:: DATA PROVIDED ::

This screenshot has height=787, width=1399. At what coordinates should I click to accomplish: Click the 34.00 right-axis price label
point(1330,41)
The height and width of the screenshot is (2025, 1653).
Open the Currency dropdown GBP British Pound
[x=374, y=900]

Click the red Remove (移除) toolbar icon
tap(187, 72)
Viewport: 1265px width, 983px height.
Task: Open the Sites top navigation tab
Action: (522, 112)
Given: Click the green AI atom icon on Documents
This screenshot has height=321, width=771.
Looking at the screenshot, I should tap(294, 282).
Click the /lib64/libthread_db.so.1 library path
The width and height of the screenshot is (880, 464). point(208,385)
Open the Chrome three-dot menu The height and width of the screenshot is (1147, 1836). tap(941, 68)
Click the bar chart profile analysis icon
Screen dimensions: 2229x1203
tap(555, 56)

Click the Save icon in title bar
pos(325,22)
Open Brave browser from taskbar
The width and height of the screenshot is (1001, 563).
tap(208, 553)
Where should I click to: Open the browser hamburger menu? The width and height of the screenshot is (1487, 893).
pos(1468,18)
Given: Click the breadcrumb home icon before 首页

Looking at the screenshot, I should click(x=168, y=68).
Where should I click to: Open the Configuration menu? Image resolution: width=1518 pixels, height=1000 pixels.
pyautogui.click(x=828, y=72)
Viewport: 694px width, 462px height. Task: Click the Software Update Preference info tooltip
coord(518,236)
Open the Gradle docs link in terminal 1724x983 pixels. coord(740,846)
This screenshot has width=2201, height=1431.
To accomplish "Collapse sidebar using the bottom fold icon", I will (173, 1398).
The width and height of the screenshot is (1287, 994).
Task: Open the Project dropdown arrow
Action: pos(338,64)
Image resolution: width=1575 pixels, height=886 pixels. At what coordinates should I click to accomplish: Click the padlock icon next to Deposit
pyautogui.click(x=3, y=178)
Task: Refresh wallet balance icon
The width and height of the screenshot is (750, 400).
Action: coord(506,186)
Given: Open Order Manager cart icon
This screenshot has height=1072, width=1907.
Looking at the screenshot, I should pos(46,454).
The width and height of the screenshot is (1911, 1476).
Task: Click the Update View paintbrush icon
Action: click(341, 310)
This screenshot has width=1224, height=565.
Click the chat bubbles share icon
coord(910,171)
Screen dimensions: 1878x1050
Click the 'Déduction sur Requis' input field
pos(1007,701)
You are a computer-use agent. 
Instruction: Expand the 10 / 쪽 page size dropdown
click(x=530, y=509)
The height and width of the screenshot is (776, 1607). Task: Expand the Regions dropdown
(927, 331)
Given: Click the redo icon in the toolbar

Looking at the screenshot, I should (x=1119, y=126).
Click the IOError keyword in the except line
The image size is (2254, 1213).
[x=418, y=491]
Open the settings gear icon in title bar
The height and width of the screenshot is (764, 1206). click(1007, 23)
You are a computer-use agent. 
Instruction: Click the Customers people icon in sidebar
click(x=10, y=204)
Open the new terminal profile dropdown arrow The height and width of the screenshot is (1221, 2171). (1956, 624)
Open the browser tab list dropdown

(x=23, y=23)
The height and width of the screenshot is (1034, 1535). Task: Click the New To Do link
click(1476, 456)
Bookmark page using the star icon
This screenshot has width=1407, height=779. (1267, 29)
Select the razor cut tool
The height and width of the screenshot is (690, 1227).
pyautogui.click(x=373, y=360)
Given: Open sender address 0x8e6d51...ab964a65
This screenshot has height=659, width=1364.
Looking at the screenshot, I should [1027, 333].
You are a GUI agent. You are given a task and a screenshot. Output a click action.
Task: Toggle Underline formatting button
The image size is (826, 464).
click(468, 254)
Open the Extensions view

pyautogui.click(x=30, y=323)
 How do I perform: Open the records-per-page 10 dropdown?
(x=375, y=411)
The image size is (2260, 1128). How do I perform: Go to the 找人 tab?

:::

§ **YOUR GOAL**
Your output should be the lines from the one with "The image size is (826, 464)." through the end of the records above, copied exactly.

§ **RESPONSE AREA**
The image size is (826, 464).
click(468, 254)
Open the Extensions view

pyautogui.click(x=30, y=323)
 How do I perform: Open the records-per-page 10 dropdown?
(x=375, y=411)
The image size is (2260, 1128). How do I perform: Go to the 找人 tab?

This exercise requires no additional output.